# DOCUMENT PASSAGE
────────────────
In the Bulk Multicore, the default execution mode of a processor is to commit chunks of instructions at a time.2 A chunk is a group of dynamically contiguous instructions (such as 2,000 instructions). Such a “chunked” mode of execution and commit is a hardware-only mechanism, invisible to the software running on the processor. Moreover, its purpose is not to parallelize a thread, since the chunks in a thread are not distributed to other processors. Rather, the purpose is to improve programmability and performance.

Each chunk executes on the processor atomically and in isolation. Atomic execution means that none of the chunk’s actions are made visible to the rest of the system (processors or main memory) until the chunk completes and commits. Execution in isolation means that if the chunk reads a location and (before it commits) a second chunk in another processor that has written to the location commits, then the local chunk is squashed and must re-execute.
────────────────
# WHAT TO WORK ON
• A. From the Bulk Multicore passage, return the text that begins at the words "In the Bulk" and ends after the words "programmability and performance.", copied verbatim.
• B. According to the Bulk Multicore passage, what happens to a local chunk if it reads a location and, before it commits, a chunk in another processor that wrote to that location commits?

(Stored records)
────────────────
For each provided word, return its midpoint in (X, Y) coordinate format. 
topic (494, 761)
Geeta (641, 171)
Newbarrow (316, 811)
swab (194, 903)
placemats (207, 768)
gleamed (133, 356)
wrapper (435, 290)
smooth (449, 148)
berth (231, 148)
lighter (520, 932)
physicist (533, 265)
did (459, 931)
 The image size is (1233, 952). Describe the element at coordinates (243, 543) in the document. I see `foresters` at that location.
────────────────
# RESULTS OF THE TASKS
• A.
In the Bulk Multicore, the default execution mode of a processor is to commit chunks of instructions at a time.2 A chunk is a group of dynamically contiguous instructions (such as 2,000 instructions). Such a “chunked” mode of execution and commit is a hardware-only mechanism, invisible to the software running on the processor. Moreover, its purpose is not to parallelize a thread, since the chunks in a thread are not distributed to other processors. Rather, the purpose is to improve programmability and performance.

• B. The local chunk is squashed and must re-execute.